* **Excerpted data**

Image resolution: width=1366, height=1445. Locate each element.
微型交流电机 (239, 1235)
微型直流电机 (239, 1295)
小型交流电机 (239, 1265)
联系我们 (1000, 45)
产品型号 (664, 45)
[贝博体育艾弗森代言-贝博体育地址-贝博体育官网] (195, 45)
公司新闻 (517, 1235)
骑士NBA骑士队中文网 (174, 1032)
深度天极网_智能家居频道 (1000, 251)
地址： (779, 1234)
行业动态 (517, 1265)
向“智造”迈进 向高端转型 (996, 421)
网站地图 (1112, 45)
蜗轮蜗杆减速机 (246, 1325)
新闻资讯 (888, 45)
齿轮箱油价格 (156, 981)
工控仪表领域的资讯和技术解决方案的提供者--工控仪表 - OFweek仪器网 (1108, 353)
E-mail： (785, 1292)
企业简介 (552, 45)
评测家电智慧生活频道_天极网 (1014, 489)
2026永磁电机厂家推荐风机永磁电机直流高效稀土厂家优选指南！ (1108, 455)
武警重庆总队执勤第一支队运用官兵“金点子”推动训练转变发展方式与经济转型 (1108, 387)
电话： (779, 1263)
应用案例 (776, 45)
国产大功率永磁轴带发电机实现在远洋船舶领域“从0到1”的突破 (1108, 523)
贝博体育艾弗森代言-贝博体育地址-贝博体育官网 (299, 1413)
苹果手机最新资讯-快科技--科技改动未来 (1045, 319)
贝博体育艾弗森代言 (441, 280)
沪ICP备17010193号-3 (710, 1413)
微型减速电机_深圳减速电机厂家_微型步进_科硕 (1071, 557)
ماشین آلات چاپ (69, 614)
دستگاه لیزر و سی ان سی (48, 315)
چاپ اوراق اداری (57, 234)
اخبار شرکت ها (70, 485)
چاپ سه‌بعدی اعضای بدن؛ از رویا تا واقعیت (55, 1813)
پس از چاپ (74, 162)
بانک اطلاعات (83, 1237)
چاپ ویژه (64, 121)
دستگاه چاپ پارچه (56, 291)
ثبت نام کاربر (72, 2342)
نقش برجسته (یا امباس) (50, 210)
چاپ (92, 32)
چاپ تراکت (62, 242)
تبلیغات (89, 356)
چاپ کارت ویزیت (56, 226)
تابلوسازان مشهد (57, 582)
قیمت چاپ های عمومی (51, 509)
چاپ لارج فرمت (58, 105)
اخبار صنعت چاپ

* **What you have to do**
Begin with the line that has "微型直流电机 (239, 1295)" in the listing above and end after the line that has "چاپ (92, 32)"; output those lines exactly.

* **Answer to the problem**
微型直流电机 (239, 1295)
小型交流电机 (239, 1265)
联系我们 (1000, 45)
产品型号 (664, 45)
[贝博体育艾弗森代言-贝博体育地址-贝博体育官网] (195, 45)
公司新闻 (517, 1235)
骑士NBA骑士队中文网 (174, 1032)
深度天极网_智能家居频道 (1000, 251)
地址： (779, 1234)
行业动态 (517, 1265)
向“智造”迈进 向高端转型 (996, 421)
网站地图 (1112, 45)
蜗轮蜗杆减速机 (246, 1325)
新闻资讯 (888, 45)
齿轮箱油价格 (156, 981)
工控仪表领域的资讯和技术解决方案的提供者--工控仪表 - OFweek仪器网 (1108, 353)
E-mail： (785, 1292)
企业简介 (552, 45)
评测家电智慧生活频道_天极网 (1014, 489)
2026永磁电机厂家推荐风机永磁电机直流高效稀土厂家优选指南！ (1108, 455)
武警重庆总队执勤第一支队运用官兵“金点子”推动训练转变发展方式与经济转型 (1108, 387)
电话： (779, 1263)
应用案例 (776, 45)
国产大功率永磁轴带发电机实现在远洋船舶领域“从0到1”的突破 (1108, 523)
贝博体育艾弗森代言-贝博体育地址-贝博体育官网 (299, 1413)
苹果手机最新资讯-快科技--科技改动未来 (1045, 319)
贝博体育艾弗森代言 (441, 280)
沪ICP备17010193号-3 (710, 1413)
微型减速电机_深圳减速电机厂家_微型步进_科硕 (1071, 557)
ماشین آلات چاپ (69, 614)
دستگاه لیزر و سی ان سی (48, 315)
چاپ اوراق اداری (57, 234)
اخبار شرکت ها (70, 485)
چاپ سه‌بعدی اعضای بدن؛ از رویا تا واقعیت (55, 1813)
پس از چاپ (74, 162)
بانک اطلاعات (83, 1237)
چاپ ویژه (64, 121)
دستگاه چاپ پارچه (56, 291)
ثبت نام کاربر (72, 2342)
نقش برجسته (یا امباس) (50, 210)
چاپ (92, 32)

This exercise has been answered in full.